_抜粋_:
********************
E1745 – 研究評価における評価指標の役割:HEFCEの報告書より

 

カレントアウェアネス-E

No.294 2015.12.10

 

 E1745

研究評価における評価指標の役割:HEFCEの報告書より

 

 近年,競争的な研究開発環境の創出や効率的・重点的な資源配分,社会への説明責任の履行を目的に,研究者等を対象とした研究評価が一層求められており,より効率的・効果的な評価手法の模索が続けられている。主要な研究評価手法としてピアレビューが広く採用されているが,レビュアーのバイアスや評価にかかるコスト削減が課題となっている。また,ビッグデータによる分析が可能となったことを受け,ピアレビューに代わる,より低コストで効率のよい計量的な評価手法への期待が高まりをみせている。しかしながら,指標が依拠する前提や限界をよく理解せずに誤用するケース(例えば,本来学術雑誌の評価指標であるインパクトファクターを研究者の評価に用いるなど)が散見される。

 英国高等教育助成会議(Higher Education Funding Council:HEFCE)は,上記のような状況をふまえ,研究評価における評価指標の役割と,計量的な評価手法によるピアレビューの代替可能性について,2014年から2015年初頭にかけて調査を行った。調査では,研究評価指標の使用やその有用性について情報提供を求めたほか,包括的な文献レビュー,ワークショップ,Twitterを含むメディアなど多様な調査手法が用いられた。このほか,大学を対象として英国が実施している研究評価の枠組みであるResearch Excellence Framework(REF)2014の評価結果も用いて分析を行い,その結果を報告書“The Metric Tide:Report of the Independent Review of the Role of Metrics in Research Assessment and Management”として2015年7月に公表した。

 調査結果の分析によって得られた主な知見は以下のとおりである。
********************
_小問 1_: 研究評価の指標を扱った抜粋によると、HEFCEが報告書を公表したのはいつか。
_小問 2_: 研究評価の指標を扱った抜粋を、その最後の文に続けて書き進めよ。

_提供情報_:
********************
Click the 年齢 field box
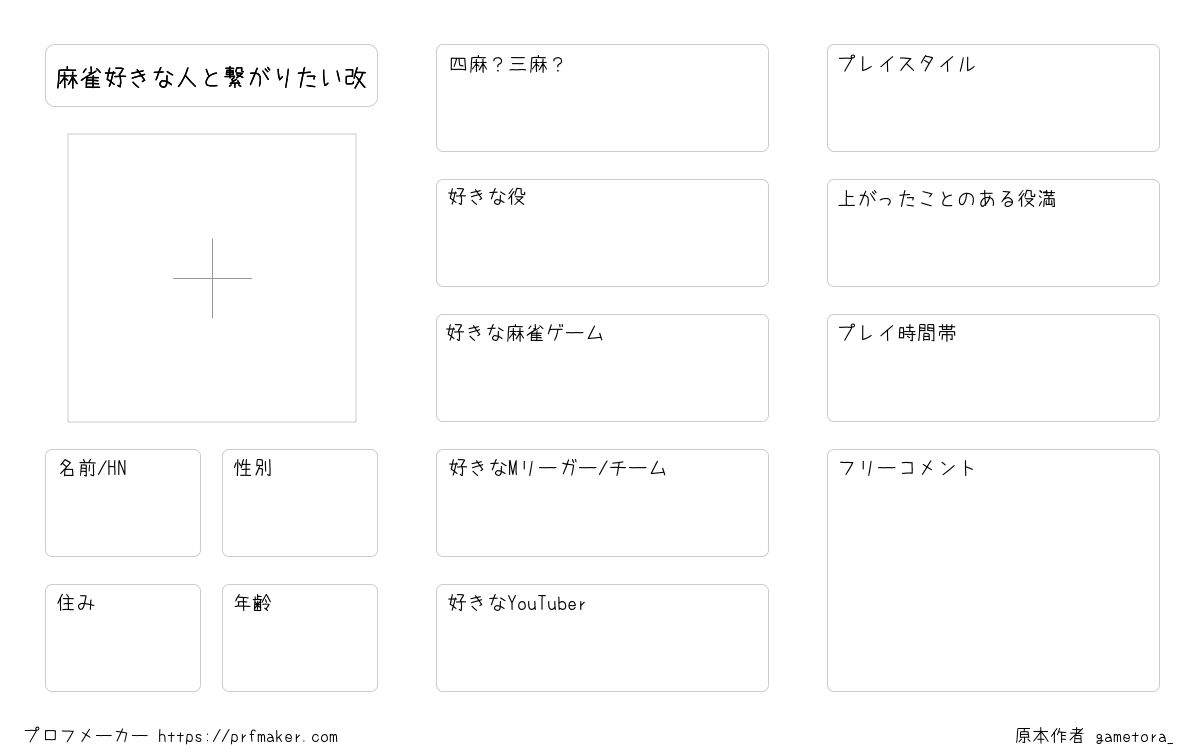This screenshot has height=750, width=1200. tap(300, 638)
********************
_最終解答 1_: 2015年7月

_最終解答 2_:
  • ピアレビューは,公平性や透明性,コスト面等において問題があるものの,分野を問わずそれぞれの研究分野の文脈に応じた評価が可能なことから,現時点では最も過誤の少ない評価手法といえる。
  • 評価指標は,Web of ScienceやScopusなどのデータベースのデータを用いて算出されることが多いが,各々のデータは標準化されておらず,全分野の研究成果物をカバーできていない。また,分野による差異(研究成果物の重要度の違いや引用パターン等)や学際的研究についても十分に考慮されていないことから,全分野を対象として公平に評価できない。したがって,現時点ではピアレビューの役割を代替できる指標は存在しない。
  • 注意深く選択された評価指標は,レビュアーの研究評価に関する意思決定を補完しうるが,研究の多様性を踏まえ,専門家による判断のほか,定性的評価と組み合わせて用いる必要がある。
  • 一部の評価指標は誤用されているか,もしくは「ゲーム化」しており,その典型例はインパクトファクターや論文の被引用数,大学のランク付けである。  

 さらに,レポートは上記結果をふまえ,以下の提言で締めくくられている。 

◯信頼できる計量的な評価手法

 研究の管理,運営,評価における評価指標の適正な使用を促すものとして,以下の性質を備えた信頼できる計量的な評価手法の概念を提案する。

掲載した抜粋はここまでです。